Bahia Notícias: O tema ‘Direitos Humanos’ ficou em maior evidência nos últimos meses devido à nomeação do deputado federal Marco Feliciano (PSC-SP) para a Comissão de Direitos Humanos da Câmara. Mas parece que a sociedade brasileira não sabe, ao certo, o que são os direitos humanos. Poderia nos contextualizar como esses direitos surgiram e o que eles asseguram?
 
Luiz Coutinho: Na verdade desde o contrato social do Rousseau, temos a ideia da formulação dos direitos humanos como uma garantia para a humanidade, na perspectiva de que as pessoas tenham um mínimo respeitado pelos poderes. Se nós pensarmos ali,  na  formulação do contrato social de Rousseau, e que cada  um abra um pouco das suas das suas liberdades em prol da segurança do grupo. Se você pensar na questão da bipartição de poderes de Montesquieu, você vai verificar claramente que naquele período se influencia uma nova perspectiva de se colocar os direitos dos indivíduos como uma característica a ser respeitada em um grau mínimo. Se você pensar que, antes de tudo, a perspectiva era do absolutismo e as pessoas podiam tudo, não existiam limites, essas limitações vão fazer exatamente valer a ideia de que se respeite o mínimo ético que seja razoável para comunidade. É a primeira ideia de direitos humanos. A indicação do deputado federal Marcos Feliciano parece um equívoco histórico no que se pauta de direitos humanos, na perspectiva de que vemos que tudo que já foi conquistado até hoje que é tido como algo factível na sociedade moderna, é exatamente negado por um discurso voltado exclusivamente a dogmas religiosos e que, no final das contas, a gente começa a questionar até se é verdadeiro o que esta sendo pregado ali. Vemos hoje uma das grandes discursões na igreja católica é a questão do ‘lobby gay’ dentro do Vaticano, e outras religiões tantas escondem uma série de verdades, criam perspectivas diferentes com a ideia de encobrir até mesmo o respeito mínimo aos direitos humanos. Nessa perspectiva, vejo de uma forma extremamente negativa todo o discurso que venha a restringir os direitos humanos. Como o próprio nome diz: direitos humanos são os direitos mínimos  do ser humano; de ser respeitado enquanto pessoa. Então quando nos partimos para qualquer discursão que esteja focada a respeito de situações já consolidadas na sociedade precisamos ter cuidando, quando vemos os temas mais recentes: a proposta que foi aprovada da ‘cura gay’ - pensar que pode um legislador proibir ou possibilitar que as pessoas tenham uma orientação sexual definida ou que possam ser tendenciosas a partir de uma limitação do exercício da profissão ou de um direcionamento para um exercício da profissão de psicologia -  isso é altamente absurdo e que se for bem pensando vai ser barrado na Comissão de Constituição e Justiça, alias, como todas as outras.

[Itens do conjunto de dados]
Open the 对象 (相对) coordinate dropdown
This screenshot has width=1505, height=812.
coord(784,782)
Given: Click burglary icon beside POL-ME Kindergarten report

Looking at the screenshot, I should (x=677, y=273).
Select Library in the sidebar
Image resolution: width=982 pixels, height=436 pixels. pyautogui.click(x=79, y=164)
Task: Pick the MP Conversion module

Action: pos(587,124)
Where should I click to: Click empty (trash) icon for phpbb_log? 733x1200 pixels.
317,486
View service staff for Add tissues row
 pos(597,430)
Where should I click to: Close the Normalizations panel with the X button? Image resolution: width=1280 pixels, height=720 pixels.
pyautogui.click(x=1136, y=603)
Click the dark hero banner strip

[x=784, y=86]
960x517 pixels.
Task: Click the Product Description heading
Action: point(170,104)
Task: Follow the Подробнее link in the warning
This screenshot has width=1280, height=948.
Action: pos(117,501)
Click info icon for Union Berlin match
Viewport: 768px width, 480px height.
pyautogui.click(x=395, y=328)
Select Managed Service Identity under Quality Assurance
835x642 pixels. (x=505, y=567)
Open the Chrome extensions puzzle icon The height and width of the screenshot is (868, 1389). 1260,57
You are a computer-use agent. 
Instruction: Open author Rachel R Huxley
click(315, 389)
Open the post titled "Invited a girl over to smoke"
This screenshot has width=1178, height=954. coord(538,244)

Objetivo da tarefa
Dê continuidade à entrevista sobre direitos humanos a partir do ponto em que ela para. A listagem não precisa ser consultada.

Resultado da tarefa
 
BN: O senhor acabou falando nessa questão da “Cura Gay”, nesse projeto que acabou de ser aprovado na Comissão de Diretos Humanos da Câmara...
 
LC: Se você parar para pensar, vai ter que entender como é essa Comissão de Direitos Humanos, que direitos humanos essa comissão tem realmente pensando, se é que o que está no caminho ou na contramão da história, mas parece que eles estão na contramão da história. Me parece que com uma única oposição, pelo que li, só teve um deputado que está contra. Me parece que a grande maioria das pessoas que estão na Comissão de Direitos Humanos estão levantando bandeira dessa natureza.
 
BN: Outro projeto que nos parece atentar conta os direitos humanos é a questão Estatuto do Nascituro, conhecido já como ‘bolsa estupro’, que já foi aprovado na Comissão de Finanças. Em que medida isso pode trazer retrocessos na garantia de direitos das pessoas?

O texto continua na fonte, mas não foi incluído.